We realised that they had never actually been acknowledged for the great job they had done delivering on the strategy to date. After dinner, Terry* the CEO went around the room and acknowledged each member of the leadership team for the work they had done in getting the organisation to the significant point they were at now.
He chose a few things that each person had contributed to the organisation’s overall success. He thanked them for their values, their determination, their contribution to others, their ‘can do’ approach. He acknowledged a unique contribution that each person had made.
His acknowledgement made a huge difference. So much so, that the next morning they came to the strategy session eager to create what was next.
It was a salutary reminder of the power of acknowledgement and appreciation.
Their renewed frame of mind is perhaps explained by this quote from Martin Seligman, the doyen of the positive psychology movement. He said, “Past successes make us feel more confident and optimistic about future attempts.”

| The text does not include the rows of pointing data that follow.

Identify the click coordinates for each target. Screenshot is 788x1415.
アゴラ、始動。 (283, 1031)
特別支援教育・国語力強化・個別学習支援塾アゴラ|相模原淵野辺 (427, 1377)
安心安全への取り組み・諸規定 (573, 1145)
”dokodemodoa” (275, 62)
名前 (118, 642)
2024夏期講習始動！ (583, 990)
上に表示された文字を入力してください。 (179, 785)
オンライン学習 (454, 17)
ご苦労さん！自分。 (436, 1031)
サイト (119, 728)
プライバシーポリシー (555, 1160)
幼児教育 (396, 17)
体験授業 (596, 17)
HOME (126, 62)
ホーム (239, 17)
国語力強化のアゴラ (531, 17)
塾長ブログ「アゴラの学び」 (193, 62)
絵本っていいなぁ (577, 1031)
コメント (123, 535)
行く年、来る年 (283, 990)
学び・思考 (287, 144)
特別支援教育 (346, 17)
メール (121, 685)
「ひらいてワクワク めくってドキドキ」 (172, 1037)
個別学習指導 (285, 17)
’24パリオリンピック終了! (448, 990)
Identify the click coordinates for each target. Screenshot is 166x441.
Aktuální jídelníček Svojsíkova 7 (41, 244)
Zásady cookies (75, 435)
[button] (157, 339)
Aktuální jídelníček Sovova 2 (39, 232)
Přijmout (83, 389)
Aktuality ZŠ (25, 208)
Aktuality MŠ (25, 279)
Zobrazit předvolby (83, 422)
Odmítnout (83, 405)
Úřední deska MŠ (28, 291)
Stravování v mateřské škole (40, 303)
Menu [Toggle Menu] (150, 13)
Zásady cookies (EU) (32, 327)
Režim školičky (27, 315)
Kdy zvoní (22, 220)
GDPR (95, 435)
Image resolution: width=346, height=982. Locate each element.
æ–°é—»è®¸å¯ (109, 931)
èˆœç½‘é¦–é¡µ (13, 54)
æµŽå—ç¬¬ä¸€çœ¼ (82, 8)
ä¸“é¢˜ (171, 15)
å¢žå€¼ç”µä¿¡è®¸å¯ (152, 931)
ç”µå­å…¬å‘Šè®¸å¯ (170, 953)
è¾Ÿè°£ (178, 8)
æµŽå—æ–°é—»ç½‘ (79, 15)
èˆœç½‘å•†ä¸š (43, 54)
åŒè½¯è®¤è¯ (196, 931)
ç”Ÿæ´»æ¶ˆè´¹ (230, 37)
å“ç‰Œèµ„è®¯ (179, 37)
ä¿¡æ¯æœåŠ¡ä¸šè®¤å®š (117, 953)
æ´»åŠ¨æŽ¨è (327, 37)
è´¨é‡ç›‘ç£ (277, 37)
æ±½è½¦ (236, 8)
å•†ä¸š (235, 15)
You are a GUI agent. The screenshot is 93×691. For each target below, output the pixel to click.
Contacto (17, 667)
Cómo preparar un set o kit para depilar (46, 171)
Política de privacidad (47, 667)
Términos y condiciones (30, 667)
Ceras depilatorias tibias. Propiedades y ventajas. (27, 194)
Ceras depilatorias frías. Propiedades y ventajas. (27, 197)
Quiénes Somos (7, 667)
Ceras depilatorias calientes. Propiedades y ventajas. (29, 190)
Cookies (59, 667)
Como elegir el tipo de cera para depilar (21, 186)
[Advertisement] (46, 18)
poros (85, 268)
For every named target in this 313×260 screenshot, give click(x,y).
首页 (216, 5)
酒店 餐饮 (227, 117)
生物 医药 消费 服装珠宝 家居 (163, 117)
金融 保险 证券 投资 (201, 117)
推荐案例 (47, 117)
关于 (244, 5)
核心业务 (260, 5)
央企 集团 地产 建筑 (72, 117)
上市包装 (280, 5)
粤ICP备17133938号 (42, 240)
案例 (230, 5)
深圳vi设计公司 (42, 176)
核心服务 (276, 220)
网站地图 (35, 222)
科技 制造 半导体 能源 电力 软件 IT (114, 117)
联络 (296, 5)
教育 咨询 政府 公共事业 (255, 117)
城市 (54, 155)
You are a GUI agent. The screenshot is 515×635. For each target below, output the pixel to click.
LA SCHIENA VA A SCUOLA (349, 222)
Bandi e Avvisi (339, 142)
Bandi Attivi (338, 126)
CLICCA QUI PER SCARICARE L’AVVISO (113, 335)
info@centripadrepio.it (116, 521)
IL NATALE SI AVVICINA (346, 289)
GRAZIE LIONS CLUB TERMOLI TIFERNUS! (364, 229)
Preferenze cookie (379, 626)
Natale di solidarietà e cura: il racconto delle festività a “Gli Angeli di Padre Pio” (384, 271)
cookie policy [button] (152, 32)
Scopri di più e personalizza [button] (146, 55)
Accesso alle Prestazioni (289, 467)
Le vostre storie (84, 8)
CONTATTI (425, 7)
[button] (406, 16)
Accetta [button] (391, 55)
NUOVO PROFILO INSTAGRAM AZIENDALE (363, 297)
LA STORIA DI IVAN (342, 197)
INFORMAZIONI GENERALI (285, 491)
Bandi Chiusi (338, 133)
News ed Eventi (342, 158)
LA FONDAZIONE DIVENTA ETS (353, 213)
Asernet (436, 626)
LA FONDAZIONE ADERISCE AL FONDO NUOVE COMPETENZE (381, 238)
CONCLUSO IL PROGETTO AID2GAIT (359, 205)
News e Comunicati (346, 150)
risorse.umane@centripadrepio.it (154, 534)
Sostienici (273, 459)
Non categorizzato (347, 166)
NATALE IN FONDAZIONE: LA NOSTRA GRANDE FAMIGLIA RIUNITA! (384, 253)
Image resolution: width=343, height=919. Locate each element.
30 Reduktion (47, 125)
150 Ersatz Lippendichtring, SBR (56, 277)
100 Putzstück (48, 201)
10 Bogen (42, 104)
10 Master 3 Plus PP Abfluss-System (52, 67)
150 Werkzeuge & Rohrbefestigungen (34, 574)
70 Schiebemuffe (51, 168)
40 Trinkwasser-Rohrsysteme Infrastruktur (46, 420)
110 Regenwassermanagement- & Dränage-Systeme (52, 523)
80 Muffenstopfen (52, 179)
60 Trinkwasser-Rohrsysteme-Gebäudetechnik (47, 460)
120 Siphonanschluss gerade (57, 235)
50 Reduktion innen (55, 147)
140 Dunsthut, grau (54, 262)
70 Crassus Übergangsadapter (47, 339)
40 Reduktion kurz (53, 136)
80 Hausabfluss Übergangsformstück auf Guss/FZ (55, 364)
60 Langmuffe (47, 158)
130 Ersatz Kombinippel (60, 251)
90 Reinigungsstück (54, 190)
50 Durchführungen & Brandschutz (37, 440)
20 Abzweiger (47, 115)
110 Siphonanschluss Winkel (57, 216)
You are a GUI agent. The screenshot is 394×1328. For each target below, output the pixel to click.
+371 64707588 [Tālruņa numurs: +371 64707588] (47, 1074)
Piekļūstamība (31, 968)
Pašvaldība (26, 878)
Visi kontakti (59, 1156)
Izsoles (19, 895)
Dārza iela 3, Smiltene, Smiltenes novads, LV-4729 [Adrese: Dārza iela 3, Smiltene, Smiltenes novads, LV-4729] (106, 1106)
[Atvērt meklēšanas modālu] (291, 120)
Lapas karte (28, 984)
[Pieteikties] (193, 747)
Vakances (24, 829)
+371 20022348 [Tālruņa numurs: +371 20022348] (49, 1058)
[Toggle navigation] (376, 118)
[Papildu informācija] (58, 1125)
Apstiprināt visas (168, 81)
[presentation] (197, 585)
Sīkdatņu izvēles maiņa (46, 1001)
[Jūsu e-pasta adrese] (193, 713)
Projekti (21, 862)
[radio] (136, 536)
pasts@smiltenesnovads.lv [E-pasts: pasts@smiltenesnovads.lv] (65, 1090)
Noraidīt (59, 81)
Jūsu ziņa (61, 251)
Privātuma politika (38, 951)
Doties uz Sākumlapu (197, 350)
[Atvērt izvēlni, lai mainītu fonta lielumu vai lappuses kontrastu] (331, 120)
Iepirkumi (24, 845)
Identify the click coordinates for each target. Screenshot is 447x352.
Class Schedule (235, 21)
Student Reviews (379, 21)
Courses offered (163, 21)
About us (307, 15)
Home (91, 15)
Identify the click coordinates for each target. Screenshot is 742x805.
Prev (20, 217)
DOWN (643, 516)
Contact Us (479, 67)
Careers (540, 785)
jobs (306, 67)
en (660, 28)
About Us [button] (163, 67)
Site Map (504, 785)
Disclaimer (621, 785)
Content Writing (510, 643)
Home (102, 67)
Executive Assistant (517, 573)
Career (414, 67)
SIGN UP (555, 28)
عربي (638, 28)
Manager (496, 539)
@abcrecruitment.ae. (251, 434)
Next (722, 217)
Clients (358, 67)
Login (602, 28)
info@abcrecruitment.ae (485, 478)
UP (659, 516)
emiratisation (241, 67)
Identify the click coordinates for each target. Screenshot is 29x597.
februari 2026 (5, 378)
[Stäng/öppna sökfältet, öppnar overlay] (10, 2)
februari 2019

I am sure you have come across busy people who are accomplishing a lot, but who never seem to be satisfied or fulfilled. They are busy going nowhere, or so it seems to them.
They may be reluctant to consider a new game-changing strategy because they are already stretched. They may tell you that there is no time to stop and acknowledge their good work because we are “not done yet.”
Satisfaction and acknowledgement go hand in hand. If you are playing a big game, you are never done. However, acknowledging your accomplishments along the way will give you and your team a greater sense of satisfaction and fulfilment.
It is all too easy to be anxious about the gap between what we have accomplished and where we want to be. Focusing only on that gap can rob us of the satisfaction and fulfilment that comes with making meaningful progress.
A good place to start is to acknowledge two or three things that you have accomplished today. The practice can be extended to weekly, quarterly and yearly milestones.
As Terry found with his team, a little acknowledgement goes a long way.
What are two or three things that you are proud of having accomplished today?
And who could you acknowledge for their great work?